I'll show you how to configure your WordPress site so that all one post type is automatically blocked from pubic access. I'll use The Events Calendar as an example, but this could work with almost any plugin.
- Install the PublishPress Permissions Pro plugin.
- Go to Permissions > Settings in your WordPress admin menu.
- Click the “Core” tab.
- Check the box for “Events” under “Filtered Post Types”.
- Click “Save Changes”.
- Click the “Editing” tab.
- Change the default visibility for “Events” to “Private”. You can also check the “Lock” box which means that users will not be able to change the visibility.
Now you can test out this visibility setting:
- Create a new event.
- There will be a “Visibility” box in the right sidebar and it will be set to “Private”. This is part of the Permissions plugin.
- Click “Publish” when your event is ready.
- When you go to the main “Events” screen, your new post will be marked as “Private.”
How to control access to Private content
By default, only Administrators and Editors can see “private” events. However, with the PublishPress Capabilities plugin, you can give access to other groups too.
- Go to “Capabilities” in your WordPress admin menu.
- Using the dropdown in the top-left corner, choose the role you want to edit.
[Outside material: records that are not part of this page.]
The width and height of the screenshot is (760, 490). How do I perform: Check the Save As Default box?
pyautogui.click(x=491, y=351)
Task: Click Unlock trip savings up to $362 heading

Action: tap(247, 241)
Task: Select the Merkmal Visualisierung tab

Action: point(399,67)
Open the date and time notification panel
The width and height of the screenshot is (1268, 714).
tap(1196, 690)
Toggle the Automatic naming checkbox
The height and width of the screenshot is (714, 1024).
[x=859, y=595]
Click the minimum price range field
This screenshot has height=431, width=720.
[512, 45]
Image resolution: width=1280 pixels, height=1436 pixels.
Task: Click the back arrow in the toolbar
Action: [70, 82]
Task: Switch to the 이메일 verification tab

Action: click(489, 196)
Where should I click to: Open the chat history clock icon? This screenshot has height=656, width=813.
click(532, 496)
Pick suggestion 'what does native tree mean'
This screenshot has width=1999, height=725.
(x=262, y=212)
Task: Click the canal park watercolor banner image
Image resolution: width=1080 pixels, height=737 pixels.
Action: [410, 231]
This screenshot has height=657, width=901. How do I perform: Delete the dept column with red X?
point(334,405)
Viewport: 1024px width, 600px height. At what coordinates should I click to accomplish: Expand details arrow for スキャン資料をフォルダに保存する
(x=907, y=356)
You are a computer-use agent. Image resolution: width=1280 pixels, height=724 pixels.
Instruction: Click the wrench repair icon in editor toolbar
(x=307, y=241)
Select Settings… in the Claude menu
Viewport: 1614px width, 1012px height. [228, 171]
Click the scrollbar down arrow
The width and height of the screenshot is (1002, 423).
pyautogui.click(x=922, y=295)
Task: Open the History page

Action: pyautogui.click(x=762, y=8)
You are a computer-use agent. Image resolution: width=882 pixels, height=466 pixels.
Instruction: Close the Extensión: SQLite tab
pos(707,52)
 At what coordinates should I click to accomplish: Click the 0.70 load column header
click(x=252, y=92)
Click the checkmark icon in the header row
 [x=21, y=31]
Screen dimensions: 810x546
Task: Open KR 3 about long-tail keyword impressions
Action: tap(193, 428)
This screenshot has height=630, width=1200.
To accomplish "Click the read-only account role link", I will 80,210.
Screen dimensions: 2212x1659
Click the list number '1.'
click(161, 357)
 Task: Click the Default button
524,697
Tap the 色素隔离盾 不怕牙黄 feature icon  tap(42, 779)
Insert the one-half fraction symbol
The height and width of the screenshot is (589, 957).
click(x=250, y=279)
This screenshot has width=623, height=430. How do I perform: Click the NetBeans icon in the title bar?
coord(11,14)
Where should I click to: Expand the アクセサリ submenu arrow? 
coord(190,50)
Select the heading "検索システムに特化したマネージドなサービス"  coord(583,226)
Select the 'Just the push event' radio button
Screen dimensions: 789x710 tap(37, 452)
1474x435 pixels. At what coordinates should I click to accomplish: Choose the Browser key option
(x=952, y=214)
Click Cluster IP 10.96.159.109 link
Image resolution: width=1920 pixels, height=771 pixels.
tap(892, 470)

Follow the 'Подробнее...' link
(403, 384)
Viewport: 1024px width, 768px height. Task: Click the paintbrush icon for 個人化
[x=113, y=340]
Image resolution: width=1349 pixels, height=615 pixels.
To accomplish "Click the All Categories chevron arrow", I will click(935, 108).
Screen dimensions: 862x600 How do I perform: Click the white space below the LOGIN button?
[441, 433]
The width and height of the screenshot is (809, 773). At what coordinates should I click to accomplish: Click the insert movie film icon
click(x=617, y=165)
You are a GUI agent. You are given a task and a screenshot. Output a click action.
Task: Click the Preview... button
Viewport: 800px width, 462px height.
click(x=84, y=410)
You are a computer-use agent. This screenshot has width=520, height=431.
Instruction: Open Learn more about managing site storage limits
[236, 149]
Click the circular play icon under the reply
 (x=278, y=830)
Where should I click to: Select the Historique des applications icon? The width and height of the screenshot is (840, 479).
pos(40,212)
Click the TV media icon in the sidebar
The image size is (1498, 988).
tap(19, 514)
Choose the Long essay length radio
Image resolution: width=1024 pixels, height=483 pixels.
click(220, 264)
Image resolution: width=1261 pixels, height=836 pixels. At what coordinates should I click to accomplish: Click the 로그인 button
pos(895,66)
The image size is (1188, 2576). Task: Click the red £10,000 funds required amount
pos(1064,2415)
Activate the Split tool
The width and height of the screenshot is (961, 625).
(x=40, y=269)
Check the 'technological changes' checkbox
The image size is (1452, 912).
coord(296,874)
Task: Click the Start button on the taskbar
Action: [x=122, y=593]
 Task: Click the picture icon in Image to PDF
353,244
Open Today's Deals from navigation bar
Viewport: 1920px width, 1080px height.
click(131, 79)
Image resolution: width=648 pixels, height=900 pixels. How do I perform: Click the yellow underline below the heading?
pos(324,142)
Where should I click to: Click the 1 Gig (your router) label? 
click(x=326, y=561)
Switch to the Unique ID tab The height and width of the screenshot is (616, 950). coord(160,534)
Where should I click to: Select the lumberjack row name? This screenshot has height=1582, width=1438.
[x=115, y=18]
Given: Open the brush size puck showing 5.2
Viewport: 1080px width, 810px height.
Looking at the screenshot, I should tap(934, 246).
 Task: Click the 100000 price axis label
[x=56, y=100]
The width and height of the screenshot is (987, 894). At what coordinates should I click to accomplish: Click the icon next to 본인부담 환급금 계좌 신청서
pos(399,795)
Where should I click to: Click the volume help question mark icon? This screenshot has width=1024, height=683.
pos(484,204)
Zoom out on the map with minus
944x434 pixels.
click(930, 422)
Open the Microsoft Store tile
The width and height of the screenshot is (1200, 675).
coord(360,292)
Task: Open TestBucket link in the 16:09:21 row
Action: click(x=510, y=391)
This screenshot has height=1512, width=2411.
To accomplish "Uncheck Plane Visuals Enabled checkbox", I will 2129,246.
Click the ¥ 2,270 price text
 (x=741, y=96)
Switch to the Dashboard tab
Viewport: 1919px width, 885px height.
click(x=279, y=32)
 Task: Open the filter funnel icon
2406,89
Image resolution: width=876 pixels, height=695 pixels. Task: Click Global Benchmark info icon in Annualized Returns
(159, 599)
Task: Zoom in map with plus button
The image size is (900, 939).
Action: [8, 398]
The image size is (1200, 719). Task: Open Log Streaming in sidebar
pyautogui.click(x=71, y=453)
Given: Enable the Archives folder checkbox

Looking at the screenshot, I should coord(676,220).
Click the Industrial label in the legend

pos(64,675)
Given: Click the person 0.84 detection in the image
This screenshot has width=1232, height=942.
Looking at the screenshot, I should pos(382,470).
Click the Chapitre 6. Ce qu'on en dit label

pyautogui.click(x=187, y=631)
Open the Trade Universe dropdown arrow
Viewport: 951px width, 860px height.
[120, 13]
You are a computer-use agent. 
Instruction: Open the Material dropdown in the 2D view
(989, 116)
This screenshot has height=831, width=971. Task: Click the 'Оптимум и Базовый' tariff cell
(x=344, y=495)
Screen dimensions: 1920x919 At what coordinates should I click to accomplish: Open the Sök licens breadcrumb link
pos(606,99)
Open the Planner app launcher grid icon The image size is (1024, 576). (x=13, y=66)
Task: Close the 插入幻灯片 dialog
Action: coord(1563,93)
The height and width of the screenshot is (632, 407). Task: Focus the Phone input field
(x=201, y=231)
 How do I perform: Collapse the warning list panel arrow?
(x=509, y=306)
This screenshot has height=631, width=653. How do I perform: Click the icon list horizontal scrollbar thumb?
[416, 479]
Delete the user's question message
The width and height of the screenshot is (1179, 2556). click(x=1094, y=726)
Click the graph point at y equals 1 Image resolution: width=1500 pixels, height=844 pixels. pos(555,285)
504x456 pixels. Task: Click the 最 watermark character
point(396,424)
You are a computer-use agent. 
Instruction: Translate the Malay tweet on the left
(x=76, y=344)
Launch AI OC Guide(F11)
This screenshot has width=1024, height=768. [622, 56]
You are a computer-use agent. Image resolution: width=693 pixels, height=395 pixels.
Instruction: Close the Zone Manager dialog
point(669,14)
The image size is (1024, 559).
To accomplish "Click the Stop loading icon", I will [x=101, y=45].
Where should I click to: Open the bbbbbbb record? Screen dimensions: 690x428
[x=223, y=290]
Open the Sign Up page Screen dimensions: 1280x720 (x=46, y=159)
- In the center of the screen, in the “Reading” area, you can give this role access to your Private content:
You can set this for all the roles on your site. Once you are finished, anyone who is logged-in will be able to see these “Private” events.
What will site visitors see?
If someone comes to your site, they will see no events at all. Even if the visitor knows the URL of an event, all they will see is a “Page Not Found” message.